Washington: A team of Israeli scientists have recently discovered in the Qesem Cave, near present-day Rosh Ha`ayin, the earliest evidence - dating to around 300,000 years ago - of unequivocal repeated fire building over a continuous period.
The team is headed by Profs. Avi Gopher and Ran Barkai of Tel Aviv University. Dr. Ruth Shahack-Gross of the Kimmel Center for Archeological Science at the Weizmann Institute has been involved in this archaeological research since excavations began, and she collects samples on-site for later detailed analysis in the lab.
Using infrared spectroscopy, she and her team were able to determine that mixed in with the ash were bits of bone and soil heated to very high temperatures. This was conclusive proof that the area had been the site of a large hearth.
Scan of a sediment "slice" from the hearth area of the cave showing burnt bone and rock fragments within the grey ash residue round the hearth area, as well as inside it, the archaeologists found large numbers of flint tools that were clearly used for cutting meat.
In contrast, the flint tools found just a few meters away had a different shape, designed for other activities.

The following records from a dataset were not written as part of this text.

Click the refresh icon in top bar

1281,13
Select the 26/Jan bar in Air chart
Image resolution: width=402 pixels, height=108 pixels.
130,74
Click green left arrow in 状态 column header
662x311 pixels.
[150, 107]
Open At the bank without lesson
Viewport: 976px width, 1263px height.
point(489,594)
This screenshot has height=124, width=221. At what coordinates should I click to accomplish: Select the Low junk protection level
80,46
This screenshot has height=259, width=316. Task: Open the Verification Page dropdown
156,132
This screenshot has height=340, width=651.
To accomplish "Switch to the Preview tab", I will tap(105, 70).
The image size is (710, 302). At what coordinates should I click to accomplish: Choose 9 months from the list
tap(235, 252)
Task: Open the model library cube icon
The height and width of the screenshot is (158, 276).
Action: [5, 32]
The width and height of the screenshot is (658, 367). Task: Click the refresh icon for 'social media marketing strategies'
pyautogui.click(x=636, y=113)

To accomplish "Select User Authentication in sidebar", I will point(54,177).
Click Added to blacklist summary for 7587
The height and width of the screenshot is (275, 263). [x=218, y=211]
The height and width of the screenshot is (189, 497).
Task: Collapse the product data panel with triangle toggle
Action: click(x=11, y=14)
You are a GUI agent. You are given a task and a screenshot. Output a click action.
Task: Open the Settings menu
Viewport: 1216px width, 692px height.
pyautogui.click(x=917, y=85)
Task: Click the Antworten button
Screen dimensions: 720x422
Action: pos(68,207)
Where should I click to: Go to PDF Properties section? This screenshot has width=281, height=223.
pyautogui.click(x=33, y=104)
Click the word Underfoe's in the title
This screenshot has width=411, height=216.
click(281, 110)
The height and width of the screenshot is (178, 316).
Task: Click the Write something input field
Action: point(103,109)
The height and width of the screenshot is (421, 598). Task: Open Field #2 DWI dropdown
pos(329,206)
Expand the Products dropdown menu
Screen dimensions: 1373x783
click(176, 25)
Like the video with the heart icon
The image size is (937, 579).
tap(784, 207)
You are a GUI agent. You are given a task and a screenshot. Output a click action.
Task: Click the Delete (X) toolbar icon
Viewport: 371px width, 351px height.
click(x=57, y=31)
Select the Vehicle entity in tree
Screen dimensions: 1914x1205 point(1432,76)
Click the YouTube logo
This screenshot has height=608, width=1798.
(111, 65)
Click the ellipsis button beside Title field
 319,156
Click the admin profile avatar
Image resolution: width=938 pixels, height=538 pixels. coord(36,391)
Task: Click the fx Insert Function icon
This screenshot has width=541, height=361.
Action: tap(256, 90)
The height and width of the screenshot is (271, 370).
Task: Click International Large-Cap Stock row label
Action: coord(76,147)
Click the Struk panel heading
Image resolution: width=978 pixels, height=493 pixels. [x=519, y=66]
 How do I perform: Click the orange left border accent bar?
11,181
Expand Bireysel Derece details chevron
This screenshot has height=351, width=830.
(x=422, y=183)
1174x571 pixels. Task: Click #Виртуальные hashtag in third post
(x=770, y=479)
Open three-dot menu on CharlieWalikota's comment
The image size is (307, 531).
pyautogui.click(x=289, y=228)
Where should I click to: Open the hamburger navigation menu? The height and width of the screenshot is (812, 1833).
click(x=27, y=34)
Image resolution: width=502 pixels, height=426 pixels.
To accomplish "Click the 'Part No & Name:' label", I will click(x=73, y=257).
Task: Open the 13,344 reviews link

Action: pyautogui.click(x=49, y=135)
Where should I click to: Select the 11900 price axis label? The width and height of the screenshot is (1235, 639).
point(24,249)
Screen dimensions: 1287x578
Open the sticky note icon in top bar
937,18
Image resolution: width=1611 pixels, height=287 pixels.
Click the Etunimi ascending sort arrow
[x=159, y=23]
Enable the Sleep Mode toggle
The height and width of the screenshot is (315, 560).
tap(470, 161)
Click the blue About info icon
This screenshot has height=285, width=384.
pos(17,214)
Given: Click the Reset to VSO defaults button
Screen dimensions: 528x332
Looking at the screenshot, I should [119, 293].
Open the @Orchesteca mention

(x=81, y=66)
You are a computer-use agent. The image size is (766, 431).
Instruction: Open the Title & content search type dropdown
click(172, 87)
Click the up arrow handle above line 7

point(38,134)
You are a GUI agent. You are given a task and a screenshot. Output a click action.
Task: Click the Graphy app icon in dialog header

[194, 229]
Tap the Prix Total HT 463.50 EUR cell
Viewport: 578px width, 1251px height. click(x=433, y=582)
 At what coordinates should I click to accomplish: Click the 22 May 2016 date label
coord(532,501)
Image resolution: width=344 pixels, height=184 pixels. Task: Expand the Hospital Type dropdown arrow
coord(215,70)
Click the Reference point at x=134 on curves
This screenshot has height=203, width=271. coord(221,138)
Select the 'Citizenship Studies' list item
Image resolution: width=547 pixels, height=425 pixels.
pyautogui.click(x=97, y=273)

Also in and around the area were large numbers of burnt animal bones - further evidence for repeated fire use for cooking meat. Shahack-Gross and her colleagues have shown that this organization of various "household" activities into different parts of the cave points to an organization of space - and a thus kind of social order - that is typical of modern humans.
She said that these findings help them to fix an important turning point in the human culture development - that in which humans first began to regularly use fire both for cooking meat and as a focal point - for social gatherings.
These findings have been published in the Journal of Archaeological Science.